→ TASK ITEM: One number is the whole answer: how many lines of the material hold "White".

→ MATERIAL FOR THE TASK:
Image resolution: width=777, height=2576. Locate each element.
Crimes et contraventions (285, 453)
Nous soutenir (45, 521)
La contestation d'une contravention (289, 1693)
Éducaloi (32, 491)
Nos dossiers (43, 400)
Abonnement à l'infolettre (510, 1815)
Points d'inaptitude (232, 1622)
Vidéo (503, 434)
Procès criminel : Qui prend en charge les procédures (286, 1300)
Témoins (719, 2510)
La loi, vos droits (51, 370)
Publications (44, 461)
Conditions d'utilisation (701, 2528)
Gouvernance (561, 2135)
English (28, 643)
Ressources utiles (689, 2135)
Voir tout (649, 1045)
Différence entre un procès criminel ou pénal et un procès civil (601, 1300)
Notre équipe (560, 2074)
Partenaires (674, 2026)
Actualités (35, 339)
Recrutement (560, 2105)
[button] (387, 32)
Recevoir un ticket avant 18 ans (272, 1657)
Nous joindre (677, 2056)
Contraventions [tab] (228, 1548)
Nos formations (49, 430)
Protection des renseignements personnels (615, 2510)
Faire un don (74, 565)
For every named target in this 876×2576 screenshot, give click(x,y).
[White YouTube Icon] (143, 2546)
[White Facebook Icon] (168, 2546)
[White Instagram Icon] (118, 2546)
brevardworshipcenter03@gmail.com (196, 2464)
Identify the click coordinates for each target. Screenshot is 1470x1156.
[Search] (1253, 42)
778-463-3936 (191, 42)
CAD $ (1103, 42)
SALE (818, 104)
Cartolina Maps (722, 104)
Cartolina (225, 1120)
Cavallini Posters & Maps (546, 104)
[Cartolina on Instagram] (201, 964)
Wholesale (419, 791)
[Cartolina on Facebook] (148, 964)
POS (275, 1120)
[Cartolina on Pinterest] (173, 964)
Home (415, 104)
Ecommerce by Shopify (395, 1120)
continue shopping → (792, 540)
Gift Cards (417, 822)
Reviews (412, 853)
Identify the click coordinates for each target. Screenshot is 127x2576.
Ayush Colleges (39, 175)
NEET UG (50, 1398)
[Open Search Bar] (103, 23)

→ SOLUTION TO THIS PROBLEM: 3